▶ **READING PASSAGE**
+++

Lenny's PodcastLessons from one of the world’s top executive recruiters | Lauren Ipsen (Daversa Partners, GC)
CHAPTERS
- 0:00 – 1:03
Always keep a pulse on the market (even before you’re hiring)
Lauren opens with a core principle: both founders and candidates should continuously understand what “good” looks like in the market. She explains how staying close to standout people early can later turn into advising relationships—or key hires—when timing aligns.
- •Market awareness prevents hiring (or career) decisions made in the dark
- •Benchmark what great candidate profiles look like before you have an urgent need
- •Build relationships with top talent early and keep them warm
- •Use potential future hires as advisors or informal collaborators first
- 1:03 – 2:03
Show setup: why hiring great product leaders matters
Lenny introduces the show’s purpose and frames hiring as a foundational skill for founders and senior leaders. He sets up Lauren’s credibility as a top product-leader recruiter and previews the episode’s three big angles: founders, candidates, and recruiters.
- •Hiring is a critical leverage point for building great products and companies
- •Lauren’s track record placing senior product leaders
- •What listeners will learn: founder tactics, candidate tactics, recruiter pitfalls
- 2:03 – 5:07
Sponsor break: Retool and Miro
A short ad block covering Retool’s internal tools platform and Miro’s collaborative whiteboard. This section is non-editorial and separate from the interview content.
- •Retool: faster internal tool building, free tier for small teams
- •Miro: collaborative product thinking, templates, and remote workflows
- 5:07 – 7:52
Lauren’s path: broadcast → executive search → in-house → General Catalyst
Lauren shares her career arc, from studying broadcast journalism to discovering executive search, then building a talent function in-house, and finally moving into VC talent at General Catalyst. She highlights why the operating experience mattered—and what she missed from agency life.
- •Early pivot away from broadcast into executive recruiting
- •Work across major consumer tech companies and varied industries
- •Built an in-house talent function as the first recruiting hire
- •Now supports GC’s consumer and crypto portfolio founders
- 7:52 – 9:39
Why top recruiters are migrating to venture funds
Lenny asks why many standout recruiters are moving to VC firms. Lauren explains it’s less about compensation and more about volatility, stability, and timing—especially in uncertain markets.
- •Agency search can be volatile and relentlessly “always on”
- •In-house recruiting can feel risky when company outlook is uncertain
- •VC roles can offer stability and broader market exposure
- •Market conditions influence recruiter career moves
- 9:39 – 13:44
Hiring your first senior product leader: the “shiny object” trap
Lauren outlines a common founder mistake: chasing big-name executives from massive companies who are far from the work. She stresses matching the hire to the company’s current stage and needs, not to prestige or brand recognition.

+++

▶ **DATA**
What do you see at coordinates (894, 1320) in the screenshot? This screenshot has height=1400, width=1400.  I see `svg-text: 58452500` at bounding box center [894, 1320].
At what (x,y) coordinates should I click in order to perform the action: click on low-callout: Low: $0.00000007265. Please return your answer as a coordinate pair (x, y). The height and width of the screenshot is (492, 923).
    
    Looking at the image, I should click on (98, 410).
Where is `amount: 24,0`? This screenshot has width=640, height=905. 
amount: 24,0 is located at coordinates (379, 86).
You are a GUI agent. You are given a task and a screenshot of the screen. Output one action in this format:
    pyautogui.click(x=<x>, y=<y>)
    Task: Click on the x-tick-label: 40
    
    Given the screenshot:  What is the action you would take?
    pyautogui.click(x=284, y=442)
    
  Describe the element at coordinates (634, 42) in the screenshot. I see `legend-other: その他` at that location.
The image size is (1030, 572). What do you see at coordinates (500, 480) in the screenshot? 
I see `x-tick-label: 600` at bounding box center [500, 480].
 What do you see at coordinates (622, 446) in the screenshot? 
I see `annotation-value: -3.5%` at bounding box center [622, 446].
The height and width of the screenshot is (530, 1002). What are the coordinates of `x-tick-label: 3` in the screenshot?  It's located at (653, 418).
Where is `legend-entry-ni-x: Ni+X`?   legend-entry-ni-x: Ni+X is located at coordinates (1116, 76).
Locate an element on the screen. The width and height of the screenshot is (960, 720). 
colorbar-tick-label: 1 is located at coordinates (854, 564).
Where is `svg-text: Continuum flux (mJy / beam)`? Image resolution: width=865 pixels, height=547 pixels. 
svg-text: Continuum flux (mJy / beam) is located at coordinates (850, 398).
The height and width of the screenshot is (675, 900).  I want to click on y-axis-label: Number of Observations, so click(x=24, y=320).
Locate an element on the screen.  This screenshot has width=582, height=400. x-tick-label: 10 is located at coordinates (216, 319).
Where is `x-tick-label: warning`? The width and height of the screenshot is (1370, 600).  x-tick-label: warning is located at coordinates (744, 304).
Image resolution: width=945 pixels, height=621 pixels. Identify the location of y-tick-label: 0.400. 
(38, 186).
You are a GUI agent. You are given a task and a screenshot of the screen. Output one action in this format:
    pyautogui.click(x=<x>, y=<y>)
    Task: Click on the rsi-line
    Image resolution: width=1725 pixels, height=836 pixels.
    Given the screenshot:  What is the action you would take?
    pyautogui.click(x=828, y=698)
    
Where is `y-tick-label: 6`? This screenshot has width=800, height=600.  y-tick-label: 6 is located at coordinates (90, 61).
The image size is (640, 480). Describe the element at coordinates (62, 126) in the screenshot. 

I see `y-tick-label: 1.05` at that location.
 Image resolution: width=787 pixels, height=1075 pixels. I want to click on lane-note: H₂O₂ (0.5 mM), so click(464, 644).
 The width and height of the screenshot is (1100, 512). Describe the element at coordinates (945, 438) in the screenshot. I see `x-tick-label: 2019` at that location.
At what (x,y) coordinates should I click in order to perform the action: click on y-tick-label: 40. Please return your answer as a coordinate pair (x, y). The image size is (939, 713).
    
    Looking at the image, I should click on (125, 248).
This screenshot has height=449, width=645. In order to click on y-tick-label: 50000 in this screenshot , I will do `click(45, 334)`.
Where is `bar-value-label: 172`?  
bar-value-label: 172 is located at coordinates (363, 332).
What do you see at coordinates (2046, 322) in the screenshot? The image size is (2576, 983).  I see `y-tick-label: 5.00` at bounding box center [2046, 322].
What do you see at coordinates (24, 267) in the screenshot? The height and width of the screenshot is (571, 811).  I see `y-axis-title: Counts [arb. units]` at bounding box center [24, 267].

+++

▶ **AIM OF THE TASK**
In the podcast chapter notes, what did Lauren study before she discovered executive search?

▶ **ANSWER TO THE EXERCISE**
Broadcast journalism.